Они говорили так, будто приговор был давно уже подписан, и только стража почему-то задержалась, но вот уже слышны ее шаги...

Перед дверью он напомнил:

– Сразу скажи маме, чтоб молчала до тех пор, пока я не осмотрю всю квартиру. И еще спроси, посещали ли ее со времени появления здесь Геры, неважно, кто, – сантехники, телевизионщики и прочие коммунальные службы? Говори с ней шепотом и отходи подальше от электрических розеток, настольных ламп и телефонного аппарата. Сразу скажешь мне, мы выйдем на лестницу. И только потом мы начнем знакомиться, хорошо?

Валя кивнула и доверчиво прижала локтем его ладонь к себе.

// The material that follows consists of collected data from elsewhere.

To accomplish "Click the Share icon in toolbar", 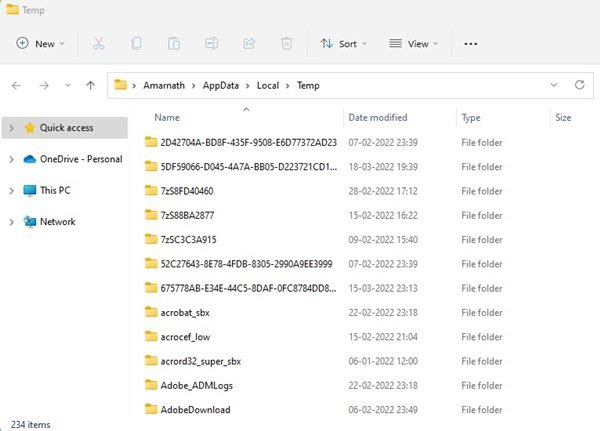I will coord(249,44).

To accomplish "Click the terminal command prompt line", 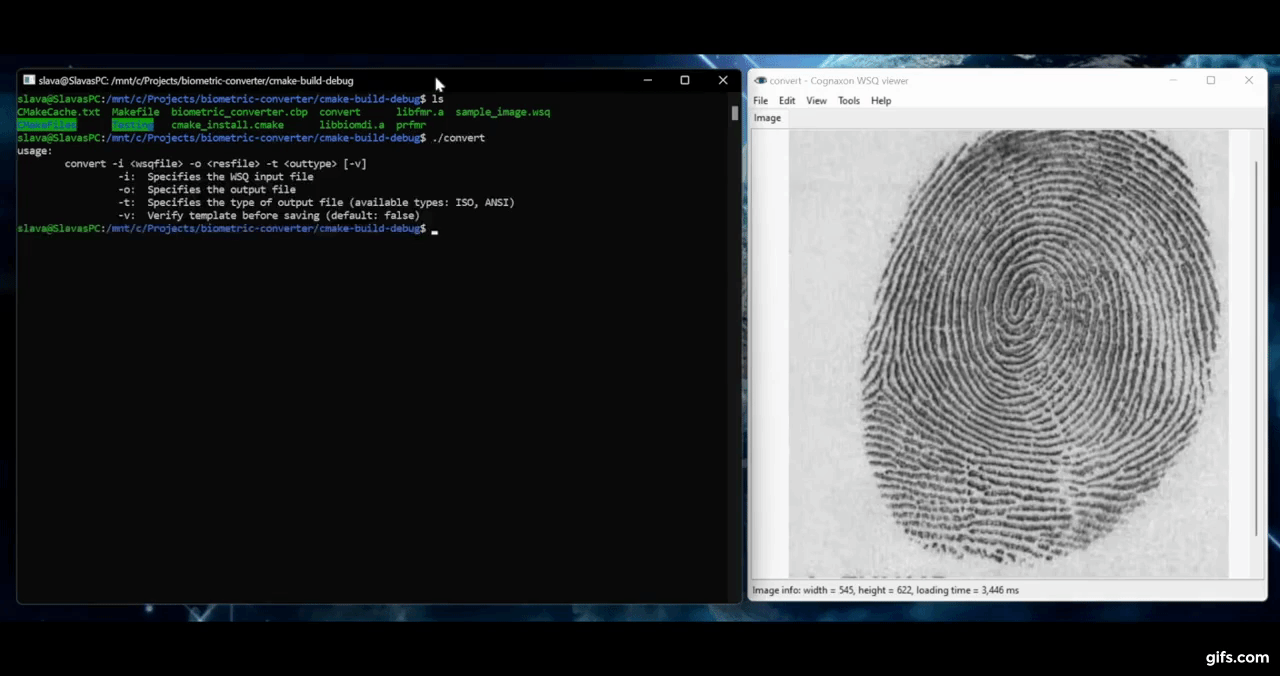I will tap(222, 228).
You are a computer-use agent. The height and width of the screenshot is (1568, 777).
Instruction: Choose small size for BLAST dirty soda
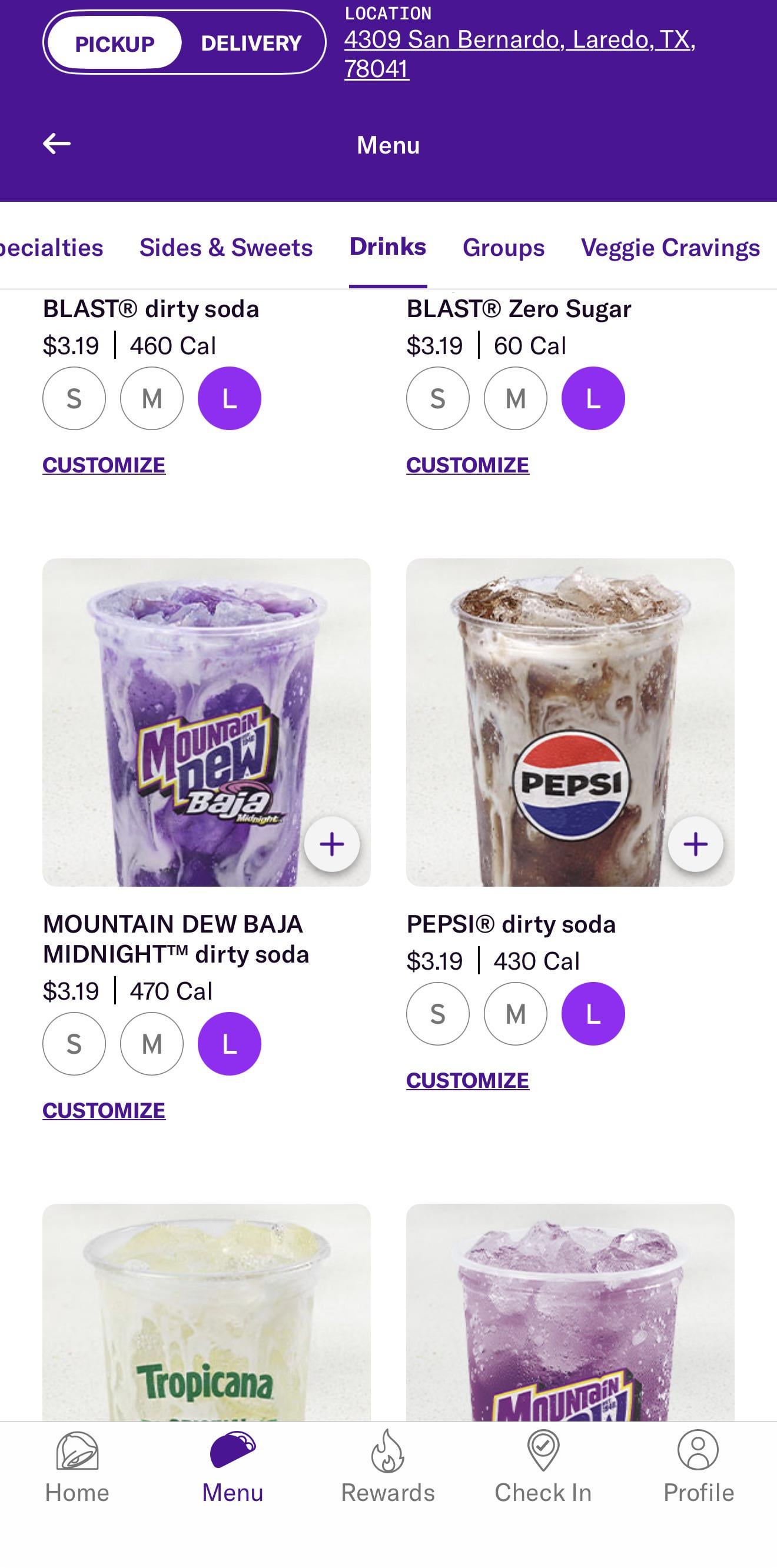pyautogui.click(x=74, y=399)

Оказалось, что здесь, только за вчерашний день, перебывали представители всех перечисленных Александром служб. Вот так! Он многозначительно взглянул на дочь и мать, смотревших на него несколько ошарашенно. Турецкий усмехнулся, подмигнул им и прижал палец к губам.

– Инструмент, – сказал одними губами, и Валя поняла его, посадила мать на диван, очевидно, тот самый, на котором спала и знала скрип каждой пружинки, а Сашу отвела на кухню и выдвинула ящик кухонного стола. В нем хранился всякий необходимый инструмент: отвертки, молоток, клещи, пассатижи и прочее, вплоть до гвоздей и кнопок.

Вооружившись, Александр Борисович принялся методично исследовать каждую розетку, выключатель, заглянул в телефонный аппарат и даже отвинтил заднюю стенку телевизора. Отмечая очередную «победу над врагом», изымал «жучков», расставленных по квартире. Потом вышел на лестничную клетку и влез в ящик для электрических счетчиков и мест крепления телевизионных антенн и телефонных проводов. И через полчаса мог сказать себе с уверенностью, что работу проделал не зря: постарались «коммунальщики», да и чего им было стесняться старой женщины, которая в современной технике ни «бум-бум».

В конце еще раз прошелся по всей квартире и мысленно поблагодарил Колю Щербака, главного специалиста в «Глории» по части спецтехники, употребляемой обеими враждующими сторонами, который убедил его при отъезде в аэропорт захватить с собой «акулу» – небольшой прибор, фиксирующий наличие в помещении этой самой спецтехники. Небольшую горку пластика и металла Турецкий тщательно завернул в обрывок газеты и, выйдя снова на лестничную площадку, аккуратно спустил это «хозяйство» в мусоропровод.